◆ **BRIEF**: Can you format the lines below as a JSON list of strings, one string per line and with blank lines omitted, starting at the line containing "at (1162, 674)." and ending with the line containing "The image size is (1080, 1585)."?

━━━━━━━━━━

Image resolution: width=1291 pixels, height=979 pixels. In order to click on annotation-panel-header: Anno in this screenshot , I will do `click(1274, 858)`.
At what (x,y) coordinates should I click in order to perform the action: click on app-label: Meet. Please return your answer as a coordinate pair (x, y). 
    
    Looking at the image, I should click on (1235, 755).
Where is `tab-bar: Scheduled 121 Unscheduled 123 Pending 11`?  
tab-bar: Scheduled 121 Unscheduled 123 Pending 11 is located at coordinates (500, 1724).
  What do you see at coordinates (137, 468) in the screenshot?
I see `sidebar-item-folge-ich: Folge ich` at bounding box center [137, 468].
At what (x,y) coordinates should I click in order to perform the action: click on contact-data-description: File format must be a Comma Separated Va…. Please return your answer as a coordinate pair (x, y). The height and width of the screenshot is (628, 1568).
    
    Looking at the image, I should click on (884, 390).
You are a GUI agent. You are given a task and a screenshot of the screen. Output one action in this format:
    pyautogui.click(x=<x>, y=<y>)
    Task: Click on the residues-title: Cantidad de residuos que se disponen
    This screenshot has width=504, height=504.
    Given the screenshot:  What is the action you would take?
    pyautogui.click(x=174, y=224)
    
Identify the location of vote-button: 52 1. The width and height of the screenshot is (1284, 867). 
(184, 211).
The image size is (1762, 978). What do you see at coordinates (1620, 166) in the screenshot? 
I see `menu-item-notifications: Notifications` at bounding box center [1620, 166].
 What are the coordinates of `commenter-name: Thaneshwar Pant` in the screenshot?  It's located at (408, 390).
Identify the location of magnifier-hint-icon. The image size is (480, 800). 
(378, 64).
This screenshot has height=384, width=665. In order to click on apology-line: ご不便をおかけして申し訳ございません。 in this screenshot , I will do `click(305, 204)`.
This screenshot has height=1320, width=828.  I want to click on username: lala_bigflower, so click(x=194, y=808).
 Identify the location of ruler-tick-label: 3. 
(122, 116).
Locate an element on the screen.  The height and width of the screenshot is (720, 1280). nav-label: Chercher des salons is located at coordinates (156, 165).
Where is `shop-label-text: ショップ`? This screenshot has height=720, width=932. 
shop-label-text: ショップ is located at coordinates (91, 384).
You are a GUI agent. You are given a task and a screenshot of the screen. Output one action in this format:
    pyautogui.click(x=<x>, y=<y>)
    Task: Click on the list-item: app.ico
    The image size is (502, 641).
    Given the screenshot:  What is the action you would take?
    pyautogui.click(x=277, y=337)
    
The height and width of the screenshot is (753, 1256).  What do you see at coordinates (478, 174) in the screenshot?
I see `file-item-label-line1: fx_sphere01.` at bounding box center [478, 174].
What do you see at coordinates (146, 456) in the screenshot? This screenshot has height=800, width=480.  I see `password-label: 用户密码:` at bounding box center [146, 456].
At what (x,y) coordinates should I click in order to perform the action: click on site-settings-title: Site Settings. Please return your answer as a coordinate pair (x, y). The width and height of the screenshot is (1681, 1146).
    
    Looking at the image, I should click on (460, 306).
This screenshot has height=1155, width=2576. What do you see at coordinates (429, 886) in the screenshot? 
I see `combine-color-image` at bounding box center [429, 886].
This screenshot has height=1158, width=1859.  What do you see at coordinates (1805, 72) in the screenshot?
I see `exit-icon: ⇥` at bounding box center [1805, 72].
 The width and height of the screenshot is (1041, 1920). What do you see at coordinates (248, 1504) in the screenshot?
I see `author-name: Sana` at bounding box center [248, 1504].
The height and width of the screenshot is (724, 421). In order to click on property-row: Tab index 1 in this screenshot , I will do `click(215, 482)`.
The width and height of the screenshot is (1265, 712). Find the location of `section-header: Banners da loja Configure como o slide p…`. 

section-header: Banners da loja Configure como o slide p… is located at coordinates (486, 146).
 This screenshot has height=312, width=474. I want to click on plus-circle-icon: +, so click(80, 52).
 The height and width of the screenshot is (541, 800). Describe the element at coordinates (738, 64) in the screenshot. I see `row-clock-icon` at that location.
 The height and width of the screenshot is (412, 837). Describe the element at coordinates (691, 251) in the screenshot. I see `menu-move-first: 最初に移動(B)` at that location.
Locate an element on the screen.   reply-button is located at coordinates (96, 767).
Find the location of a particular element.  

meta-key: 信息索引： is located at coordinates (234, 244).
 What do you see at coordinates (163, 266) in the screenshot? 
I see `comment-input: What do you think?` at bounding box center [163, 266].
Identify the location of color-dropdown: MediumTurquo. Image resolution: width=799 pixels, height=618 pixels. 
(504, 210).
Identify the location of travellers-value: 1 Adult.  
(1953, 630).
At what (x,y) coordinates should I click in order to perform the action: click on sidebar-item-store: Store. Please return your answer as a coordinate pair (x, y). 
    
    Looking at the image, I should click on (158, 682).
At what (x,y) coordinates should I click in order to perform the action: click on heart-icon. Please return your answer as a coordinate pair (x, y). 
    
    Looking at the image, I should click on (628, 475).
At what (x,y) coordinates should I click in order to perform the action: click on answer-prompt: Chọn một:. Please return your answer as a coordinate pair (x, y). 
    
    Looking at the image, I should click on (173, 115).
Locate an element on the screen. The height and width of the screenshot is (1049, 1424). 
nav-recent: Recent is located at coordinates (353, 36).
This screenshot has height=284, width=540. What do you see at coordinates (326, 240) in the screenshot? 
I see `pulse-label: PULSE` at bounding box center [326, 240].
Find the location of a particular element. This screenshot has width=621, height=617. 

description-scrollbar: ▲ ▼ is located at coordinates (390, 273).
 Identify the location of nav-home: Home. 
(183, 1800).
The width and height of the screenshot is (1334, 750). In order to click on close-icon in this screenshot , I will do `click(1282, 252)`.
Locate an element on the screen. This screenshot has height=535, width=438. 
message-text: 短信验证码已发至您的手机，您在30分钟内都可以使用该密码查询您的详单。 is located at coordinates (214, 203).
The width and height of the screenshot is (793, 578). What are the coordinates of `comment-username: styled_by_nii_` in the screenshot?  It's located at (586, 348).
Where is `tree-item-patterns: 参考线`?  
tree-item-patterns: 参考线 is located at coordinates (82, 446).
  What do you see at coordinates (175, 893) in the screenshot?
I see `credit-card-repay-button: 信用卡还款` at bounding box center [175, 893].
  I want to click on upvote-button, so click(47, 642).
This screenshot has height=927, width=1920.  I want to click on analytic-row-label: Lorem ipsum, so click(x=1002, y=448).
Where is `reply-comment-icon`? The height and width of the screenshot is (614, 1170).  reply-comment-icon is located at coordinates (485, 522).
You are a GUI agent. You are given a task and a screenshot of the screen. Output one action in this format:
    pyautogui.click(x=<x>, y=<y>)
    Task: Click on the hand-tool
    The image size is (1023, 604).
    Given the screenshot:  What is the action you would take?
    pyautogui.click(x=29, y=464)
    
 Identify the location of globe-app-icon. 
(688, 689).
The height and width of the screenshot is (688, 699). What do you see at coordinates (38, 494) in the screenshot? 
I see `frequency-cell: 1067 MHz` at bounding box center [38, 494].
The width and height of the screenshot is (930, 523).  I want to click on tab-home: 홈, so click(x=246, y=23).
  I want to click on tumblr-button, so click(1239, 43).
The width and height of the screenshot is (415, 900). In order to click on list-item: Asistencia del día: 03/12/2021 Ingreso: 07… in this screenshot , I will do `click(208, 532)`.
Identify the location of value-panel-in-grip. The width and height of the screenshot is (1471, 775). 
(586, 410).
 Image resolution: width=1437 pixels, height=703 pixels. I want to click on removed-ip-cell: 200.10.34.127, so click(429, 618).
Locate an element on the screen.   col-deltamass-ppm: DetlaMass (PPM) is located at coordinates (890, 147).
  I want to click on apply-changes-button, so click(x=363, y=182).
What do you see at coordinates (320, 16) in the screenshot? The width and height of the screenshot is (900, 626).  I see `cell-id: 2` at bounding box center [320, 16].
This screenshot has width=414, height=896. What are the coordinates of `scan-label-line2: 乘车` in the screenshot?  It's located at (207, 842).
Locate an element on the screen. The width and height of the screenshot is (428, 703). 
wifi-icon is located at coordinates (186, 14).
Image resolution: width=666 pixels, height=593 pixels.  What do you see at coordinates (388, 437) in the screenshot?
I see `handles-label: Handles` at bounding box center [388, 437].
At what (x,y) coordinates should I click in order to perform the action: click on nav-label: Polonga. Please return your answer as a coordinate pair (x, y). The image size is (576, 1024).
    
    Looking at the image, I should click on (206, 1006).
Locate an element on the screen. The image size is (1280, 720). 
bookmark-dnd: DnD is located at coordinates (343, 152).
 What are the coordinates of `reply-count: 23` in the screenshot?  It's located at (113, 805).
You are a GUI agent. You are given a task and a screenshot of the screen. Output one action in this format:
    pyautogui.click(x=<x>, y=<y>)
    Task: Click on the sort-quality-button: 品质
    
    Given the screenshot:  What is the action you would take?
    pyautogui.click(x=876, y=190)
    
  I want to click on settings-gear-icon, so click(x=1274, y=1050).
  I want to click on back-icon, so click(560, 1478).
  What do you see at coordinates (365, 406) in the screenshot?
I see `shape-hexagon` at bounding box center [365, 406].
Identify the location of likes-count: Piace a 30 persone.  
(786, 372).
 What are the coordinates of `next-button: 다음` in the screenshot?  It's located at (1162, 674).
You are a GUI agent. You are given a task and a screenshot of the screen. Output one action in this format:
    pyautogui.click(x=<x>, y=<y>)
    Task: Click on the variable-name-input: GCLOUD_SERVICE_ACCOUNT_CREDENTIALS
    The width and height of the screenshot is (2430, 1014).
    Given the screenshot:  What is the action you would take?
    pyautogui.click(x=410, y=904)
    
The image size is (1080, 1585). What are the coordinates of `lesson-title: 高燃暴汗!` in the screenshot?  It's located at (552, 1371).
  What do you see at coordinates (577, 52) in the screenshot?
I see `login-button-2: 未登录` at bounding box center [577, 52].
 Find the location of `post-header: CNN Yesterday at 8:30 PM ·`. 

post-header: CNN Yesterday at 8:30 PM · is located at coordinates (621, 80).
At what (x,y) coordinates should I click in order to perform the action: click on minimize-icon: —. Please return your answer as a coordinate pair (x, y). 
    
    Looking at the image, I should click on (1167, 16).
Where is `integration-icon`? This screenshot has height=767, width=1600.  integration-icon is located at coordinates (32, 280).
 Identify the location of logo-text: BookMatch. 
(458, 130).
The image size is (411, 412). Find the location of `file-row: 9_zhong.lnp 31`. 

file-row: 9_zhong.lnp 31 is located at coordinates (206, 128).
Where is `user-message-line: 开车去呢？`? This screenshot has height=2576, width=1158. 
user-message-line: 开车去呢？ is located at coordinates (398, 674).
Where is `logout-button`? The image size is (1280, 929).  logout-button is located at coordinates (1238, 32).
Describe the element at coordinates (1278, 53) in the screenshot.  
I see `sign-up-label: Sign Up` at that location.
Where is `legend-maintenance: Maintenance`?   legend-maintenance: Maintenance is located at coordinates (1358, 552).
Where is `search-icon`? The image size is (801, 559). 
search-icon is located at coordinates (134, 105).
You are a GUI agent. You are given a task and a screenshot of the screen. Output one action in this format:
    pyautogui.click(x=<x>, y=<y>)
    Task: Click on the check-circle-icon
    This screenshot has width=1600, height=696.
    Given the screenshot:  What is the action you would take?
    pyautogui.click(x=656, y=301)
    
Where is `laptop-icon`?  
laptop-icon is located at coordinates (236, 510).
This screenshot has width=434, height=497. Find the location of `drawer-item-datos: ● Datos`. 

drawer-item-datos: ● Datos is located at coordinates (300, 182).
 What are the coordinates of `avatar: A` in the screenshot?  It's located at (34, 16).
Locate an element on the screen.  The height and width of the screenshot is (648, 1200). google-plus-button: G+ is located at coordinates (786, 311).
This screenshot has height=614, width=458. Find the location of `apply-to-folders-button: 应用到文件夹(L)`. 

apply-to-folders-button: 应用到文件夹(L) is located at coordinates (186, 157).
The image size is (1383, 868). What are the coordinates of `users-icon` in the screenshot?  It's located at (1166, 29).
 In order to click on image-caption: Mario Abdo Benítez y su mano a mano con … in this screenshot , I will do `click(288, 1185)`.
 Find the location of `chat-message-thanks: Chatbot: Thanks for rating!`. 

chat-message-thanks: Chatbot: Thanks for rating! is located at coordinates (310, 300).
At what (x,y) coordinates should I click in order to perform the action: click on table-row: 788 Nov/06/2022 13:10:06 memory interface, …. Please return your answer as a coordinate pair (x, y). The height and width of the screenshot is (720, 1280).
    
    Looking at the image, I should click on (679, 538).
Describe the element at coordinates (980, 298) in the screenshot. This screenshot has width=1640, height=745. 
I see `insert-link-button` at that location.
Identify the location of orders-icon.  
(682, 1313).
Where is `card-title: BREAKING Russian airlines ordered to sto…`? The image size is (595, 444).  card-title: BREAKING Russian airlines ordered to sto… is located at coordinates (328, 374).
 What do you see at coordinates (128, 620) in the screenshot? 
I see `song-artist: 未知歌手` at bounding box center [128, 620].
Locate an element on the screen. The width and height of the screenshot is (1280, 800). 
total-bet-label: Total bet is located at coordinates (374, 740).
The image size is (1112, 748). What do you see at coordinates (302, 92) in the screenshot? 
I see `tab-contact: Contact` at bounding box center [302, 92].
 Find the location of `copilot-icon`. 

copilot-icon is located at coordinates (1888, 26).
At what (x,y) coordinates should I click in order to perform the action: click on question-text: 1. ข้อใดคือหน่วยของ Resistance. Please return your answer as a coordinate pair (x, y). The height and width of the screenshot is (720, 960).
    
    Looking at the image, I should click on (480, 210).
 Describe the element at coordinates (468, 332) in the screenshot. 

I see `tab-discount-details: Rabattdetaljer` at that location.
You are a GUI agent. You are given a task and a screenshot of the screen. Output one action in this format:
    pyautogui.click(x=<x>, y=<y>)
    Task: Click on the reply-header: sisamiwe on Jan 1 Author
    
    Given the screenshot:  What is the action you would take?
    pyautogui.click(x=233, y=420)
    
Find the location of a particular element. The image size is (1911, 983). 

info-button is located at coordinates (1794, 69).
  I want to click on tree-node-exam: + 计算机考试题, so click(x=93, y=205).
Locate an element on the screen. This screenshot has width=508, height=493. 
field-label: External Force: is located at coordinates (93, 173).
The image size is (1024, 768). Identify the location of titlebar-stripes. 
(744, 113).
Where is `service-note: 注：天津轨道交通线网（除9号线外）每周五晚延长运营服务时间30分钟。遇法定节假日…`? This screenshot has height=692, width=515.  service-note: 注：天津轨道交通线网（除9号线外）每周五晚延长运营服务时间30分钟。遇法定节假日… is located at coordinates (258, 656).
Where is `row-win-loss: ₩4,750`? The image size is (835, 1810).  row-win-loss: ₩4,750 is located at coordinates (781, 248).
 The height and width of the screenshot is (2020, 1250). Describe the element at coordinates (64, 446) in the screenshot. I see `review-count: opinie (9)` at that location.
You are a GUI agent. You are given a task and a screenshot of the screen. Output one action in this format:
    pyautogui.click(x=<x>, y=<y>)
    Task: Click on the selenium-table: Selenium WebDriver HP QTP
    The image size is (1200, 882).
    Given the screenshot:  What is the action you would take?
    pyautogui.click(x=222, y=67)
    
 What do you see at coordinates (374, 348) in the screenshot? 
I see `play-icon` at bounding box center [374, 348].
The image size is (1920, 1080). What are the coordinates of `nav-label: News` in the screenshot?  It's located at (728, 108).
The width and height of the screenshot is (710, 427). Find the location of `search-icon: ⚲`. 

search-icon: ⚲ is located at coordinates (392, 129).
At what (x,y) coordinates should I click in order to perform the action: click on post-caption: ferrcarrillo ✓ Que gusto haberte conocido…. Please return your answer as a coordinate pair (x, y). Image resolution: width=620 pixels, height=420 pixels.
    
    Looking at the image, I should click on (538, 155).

━━━━━━━━━━

◆ **WRITTEN RESPONSE**:
[
  " What are the coordinates of `next-button: 다음` in the screenshot?  It's located at (1162, 674).",
  "You are a GUI agent. You are given a task and a screenshot of the screen. Output one action in this format:",
  "    pyautogui.click(x=<x>, y=<y>)",
  "    Task: Click on the variable-name-input: GCLOUD_SERVICE_ACCOUNT_CREDENTIALS",
  "    The width and height of the screenshot is (2430, 1014).",
  "    Given the screenshot:  What is the action you would take?",
  "    pyautogui.click(x=410, y=904)",
  "The image size is (1080, 1585). What are the coordinates of `lesson-title: 高燃暴汗!` in the screenshot?  It's located at (552, 1371)."
]